5 Remarkable Leadership Lessons from Volkswagon’s Failure

October 1, 2015

I’m still trying to digest this. One of the most iconic German brands has been caught cheating. Driven by an overzealous CEO with an ‘eyes bigger than your stomach’ appetite to become the largest car company in the world cheated customers in the hopes of buying time to find a technical solution that never came. As we all know, they got caught in their own ‘distorted reality field’ assuming that they could get away with murder.


With praise to the tenacity of the American Environmental Protection Agency, they were discovered. As always in such cases the people at the bottom of the pyramid suffer. Workers who had nothing to do with the decisions might lose their jobs and customers who bought their ‘green diesels’ are left aghast by the fact that instead of being environmental friendly they have been spewing 35-times the legal limit of NOx in the atmosphere.


Volkswagen and to a larger extent the ‘German’ brand will be reeling from the consequences for some time to come. As a leader, you should probably be asking the question, what would have I done in the situation? How would I have avoided getting into this trap?


1. Keep Your Head in the Clouds but Feet Firmly Planted on the Ground


Sometimes leaders, even if for the right reasons, can get carry away with their own ambitions and aspirations. Since leaders are normally great communicators and influencers they’re able to get people excited about overly ambitious goals. I’m the last one to suggest not to dream big or to stop stretching the organisation to its boundaries but leaders should have the ability to stay firmly rooted in reality.


2. Listen to the Nay-Sayers


It’s easy as a leader to get swept away by the excitement of the ‘We Can Do It’ crowd in a company. Their energy and excitement is fun to be around and you need them to move the organisation forward. However make sure that you’ve got a couple of ‘realists’ in the team. These are the people who point out what things are possible along with the potential fall-outs that can occur. Listen, encourage them to speak up and not get trampled by the ‘glass is always full’ mob.

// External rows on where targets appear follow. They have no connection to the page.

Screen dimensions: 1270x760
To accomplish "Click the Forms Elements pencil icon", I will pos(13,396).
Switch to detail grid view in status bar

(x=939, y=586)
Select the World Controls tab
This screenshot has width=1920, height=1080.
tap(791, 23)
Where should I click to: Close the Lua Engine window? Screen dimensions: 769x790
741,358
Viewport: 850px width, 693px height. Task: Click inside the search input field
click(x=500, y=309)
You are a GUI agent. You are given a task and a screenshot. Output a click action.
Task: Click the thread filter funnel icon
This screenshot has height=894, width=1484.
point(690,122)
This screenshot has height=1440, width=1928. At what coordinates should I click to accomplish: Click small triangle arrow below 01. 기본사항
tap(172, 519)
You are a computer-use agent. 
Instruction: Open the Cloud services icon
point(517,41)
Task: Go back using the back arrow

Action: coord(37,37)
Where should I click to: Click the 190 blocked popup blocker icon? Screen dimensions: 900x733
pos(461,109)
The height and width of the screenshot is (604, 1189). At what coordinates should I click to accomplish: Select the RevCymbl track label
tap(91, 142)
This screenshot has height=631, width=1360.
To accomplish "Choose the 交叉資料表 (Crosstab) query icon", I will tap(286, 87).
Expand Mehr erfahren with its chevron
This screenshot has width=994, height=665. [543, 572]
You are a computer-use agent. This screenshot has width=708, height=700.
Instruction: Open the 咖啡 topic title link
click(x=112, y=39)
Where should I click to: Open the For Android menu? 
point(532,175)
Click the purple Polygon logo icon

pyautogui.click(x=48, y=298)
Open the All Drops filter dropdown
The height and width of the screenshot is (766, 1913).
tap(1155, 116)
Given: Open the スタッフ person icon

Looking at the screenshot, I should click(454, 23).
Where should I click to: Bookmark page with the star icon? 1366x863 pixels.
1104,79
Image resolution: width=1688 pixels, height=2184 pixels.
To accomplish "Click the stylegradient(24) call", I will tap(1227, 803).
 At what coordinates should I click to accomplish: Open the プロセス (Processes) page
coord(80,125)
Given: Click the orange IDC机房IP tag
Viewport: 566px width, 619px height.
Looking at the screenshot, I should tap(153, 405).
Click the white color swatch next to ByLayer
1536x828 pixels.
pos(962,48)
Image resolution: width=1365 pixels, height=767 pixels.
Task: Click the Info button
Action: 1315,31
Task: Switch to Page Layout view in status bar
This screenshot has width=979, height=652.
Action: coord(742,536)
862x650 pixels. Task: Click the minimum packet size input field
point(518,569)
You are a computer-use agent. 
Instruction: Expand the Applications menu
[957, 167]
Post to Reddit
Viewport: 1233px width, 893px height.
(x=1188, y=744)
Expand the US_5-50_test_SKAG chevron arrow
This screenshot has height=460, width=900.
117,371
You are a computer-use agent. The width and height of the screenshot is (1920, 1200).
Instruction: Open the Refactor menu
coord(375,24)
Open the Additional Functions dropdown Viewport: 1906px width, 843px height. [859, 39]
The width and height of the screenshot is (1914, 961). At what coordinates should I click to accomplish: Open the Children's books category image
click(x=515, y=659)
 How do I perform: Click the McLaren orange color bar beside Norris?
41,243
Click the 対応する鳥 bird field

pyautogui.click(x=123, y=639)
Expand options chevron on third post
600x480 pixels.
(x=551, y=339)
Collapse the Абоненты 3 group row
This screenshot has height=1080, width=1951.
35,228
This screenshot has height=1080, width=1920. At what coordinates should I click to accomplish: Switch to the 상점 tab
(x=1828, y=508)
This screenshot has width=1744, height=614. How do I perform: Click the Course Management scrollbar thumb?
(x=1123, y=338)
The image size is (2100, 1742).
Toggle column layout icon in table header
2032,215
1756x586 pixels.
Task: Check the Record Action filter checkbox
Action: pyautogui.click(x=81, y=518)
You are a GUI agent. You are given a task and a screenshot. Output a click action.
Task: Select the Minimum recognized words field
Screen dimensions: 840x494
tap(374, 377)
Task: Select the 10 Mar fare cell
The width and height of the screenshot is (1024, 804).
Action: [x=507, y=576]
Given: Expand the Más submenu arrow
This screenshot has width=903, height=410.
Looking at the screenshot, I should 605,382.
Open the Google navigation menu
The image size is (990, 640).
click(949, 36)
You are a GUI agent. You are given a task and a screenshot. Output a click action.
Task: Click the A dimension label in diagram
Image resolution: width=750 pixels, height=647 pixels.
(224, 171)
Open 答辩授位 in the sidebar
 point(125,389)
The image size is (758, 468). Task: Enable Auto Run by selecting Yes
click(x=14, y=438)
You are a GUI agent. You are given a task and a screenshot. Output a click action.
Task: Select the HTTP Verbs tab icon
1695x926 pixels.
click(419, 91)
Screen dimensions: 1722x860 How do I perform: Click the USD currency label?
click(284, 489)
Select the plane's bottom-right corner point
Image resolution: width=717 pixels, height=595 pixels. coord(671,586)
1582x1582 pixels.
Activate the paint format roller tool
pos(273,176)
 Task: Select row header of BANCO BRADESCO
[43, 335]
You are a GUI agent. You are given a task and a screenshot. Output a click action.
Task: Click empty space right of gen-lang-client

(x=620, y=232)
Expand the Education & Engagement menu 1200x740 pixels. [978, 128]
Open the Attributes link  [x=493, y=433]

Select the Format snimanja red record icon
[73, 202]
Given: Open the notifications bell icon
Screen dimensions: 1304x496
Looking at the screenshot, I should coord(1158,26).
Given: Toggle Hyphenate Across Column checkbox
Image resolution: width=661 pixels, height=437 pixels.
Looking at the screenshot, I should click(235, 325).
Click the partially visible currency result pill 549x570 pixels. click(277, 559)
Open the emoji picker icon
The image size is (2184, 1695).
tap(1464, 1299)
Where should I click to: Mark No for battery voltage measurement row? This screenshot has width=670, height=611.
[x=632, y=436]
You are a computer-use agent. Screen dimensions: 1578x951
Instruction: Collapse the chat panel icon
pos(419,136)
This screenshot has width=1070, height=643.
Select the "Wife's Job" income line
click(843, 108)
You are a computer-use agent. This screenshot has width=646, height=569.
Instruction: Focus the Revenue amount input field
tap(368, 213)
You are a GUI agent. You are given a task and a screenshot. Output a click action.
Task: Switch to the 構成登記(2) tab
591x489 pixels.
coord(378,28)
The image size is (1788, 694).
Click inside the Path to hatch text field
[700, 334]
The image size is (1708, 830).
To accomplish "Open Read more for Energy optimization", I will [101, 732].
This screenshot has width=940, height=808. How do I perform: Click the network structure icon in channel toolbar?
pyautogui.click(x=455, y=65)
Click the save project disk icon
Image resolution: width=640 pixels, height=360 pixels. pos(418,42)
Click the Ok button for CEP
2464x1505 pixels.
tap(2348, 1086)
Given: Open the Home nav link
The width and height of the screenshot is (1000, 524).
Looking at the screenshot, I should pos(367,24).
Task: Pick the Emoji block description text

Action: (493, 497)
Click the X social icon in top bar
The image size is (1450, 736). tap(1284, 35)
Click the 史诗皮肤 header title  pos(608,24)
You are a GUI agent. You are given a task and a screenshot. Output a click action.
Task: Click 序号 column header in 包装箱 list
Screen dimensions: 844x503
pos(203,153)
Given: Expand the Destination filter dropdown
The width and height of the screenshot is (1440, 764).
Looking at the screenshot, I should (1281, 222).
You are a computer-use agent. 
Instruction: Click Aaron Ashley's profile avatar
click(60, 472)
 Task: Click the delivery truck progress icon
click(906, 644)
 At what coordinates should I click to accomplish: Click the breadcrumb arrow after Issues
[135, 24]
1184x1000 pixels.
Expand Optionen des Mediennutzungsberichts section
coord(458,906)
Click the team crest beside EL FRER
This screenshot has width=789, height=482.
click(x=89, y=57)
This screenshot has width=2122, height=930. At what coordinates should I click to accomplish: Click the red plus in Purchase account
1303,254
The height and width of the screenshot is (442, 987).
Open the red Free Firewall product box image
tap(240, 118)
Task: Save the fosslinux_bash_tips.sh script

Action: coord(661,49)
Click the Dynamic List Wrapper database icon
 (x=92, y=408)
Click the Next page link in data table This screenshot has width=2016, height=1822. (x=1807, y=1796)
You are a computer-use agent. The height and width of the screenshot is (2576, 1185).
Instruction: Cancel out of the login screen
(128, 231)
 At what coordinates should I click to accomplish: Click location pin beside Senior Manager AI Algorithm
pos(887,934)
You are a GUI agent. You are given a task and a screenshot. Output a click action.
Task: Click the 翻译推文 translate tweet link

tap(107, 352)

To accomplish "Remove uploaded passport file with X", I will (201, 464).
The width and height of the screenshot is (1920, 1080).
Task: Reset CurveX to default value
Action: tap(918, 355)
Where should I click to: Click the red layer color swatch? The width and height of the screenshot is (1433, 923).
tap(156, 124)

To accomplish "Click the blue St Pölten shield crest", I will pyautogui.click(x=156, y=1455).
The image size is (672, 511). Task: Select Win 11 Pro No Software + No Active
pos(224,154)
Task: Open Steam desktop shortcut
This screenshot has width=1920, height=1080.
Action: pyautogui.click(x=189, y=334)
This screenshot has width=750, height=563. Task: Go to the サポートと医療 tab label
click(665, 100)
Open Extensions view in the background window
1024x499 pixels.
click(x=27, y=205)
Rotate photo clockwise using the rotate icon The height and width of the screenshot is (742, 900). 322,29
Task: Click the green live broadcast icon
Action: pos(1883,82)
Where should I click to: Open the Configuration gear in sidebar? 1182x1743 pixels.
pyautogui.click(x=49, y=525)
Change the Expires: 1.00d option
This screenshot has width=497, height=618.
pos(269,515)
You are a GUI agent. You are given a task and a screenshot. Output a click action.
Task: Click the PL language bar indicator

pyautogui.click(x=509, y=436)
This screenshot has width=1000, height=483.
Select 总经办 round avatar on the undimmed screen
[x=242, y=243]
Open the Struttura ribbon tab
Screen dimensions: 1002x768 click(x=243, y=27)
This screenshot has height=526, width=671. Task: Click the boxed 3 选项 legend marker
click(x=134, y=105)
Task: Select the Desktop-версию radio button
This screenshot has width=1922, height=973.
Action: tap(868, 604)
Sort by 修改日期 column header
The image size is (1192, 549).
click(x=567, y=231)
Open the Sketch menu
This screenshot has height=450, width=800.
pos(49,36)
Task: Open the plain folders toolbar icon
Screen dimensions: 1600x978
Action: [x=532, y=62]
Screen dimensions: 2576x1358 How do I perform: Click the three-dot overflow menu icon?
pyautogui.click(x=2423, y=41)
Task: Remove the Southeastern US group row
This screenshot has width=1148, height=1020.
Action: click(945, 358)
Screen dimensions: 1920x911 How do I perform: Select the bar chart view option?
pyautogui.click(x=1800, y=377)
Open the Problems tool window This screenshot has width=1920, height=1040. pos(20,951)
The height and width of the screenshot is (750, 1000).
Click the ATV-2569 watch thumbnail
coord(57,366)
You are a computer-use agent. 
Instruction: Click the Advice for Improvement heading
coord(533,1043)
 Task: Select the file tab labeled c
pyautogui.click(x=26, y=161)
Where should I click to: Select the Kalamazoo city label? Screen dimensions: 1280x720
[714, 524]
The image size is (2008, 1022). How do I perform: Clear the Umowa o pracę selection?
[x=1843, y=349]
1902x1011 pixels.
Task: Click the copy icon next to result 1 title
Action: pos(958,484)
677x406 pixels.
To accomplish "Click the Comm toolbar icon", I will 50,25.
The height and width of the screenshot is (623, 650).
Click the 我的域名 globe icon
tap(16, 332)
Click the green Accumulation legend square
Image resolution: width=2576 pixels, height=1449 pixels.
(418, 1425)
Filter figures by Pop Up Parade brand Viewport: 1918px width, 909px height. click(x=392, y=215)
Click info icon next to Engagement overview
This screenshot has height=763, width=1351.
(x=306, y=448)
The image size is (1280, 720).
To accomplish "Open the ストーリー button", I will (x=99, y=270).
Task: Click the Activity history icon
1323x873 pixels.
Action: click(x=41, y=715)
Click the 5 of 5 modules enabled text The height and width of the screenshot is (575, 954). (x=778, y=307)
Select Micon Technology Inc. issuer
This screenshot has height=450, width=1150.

3. Do the Twitter Test on Your Critical Decisions


In this world of Wikileaks, super empowered individuals make it impossible to keep secrets. To operate in this environment of utmost transparence I recommend you to do the Twitter Test. Before you make a critical decision that can impact the business and other stakeholders, think through how someone would ‘Tweet’ the decision in 140 characters and subsequently, how the world would react. If you think you could handle the impact of tweeting the decision go ahead and implement.


4. Have Your Antenna’s Up


Look for signs, tidbits of information that don’t make sense. For example



  • Talent leaving the company when the organisation is doing really well
  • Results that look great but don’t add up
  • Signals of ‘group-thinking’
  • People not speaking up
  • Unexplainable drops or increases in key performance indicators

Keep your antenna’s up and look for loop-holes that don’t make sense – be critical of your own success


5. Dig Deep and Commit Yourself To Why You’re Doing This


True leaders lead causes that they use to serve others. They know that they’re lucky because they’ve been blessed with an ability to lead others and create followers. That responsibility is huge and should be driving how you act and decide. You should realize that the only reason you’re in the leadership position is that you have the responsibility to serve your company, people and communities to the best of your ability.


And if that sounds vague try to answer the following question I learned from Peter Willis:


What am I doing today that will help create a better life for my favorite ten year old for when he/she is 80?


If Martin Winterkorn asked himself that question I’m confident that he would have chosen not to cheat and gamble the reputation of the company and some would say, his country.


It’s a sad time for leadership when events like this occur. All that we can take away are lessons from the mistakes of others and hope not to make similar ones ourselves.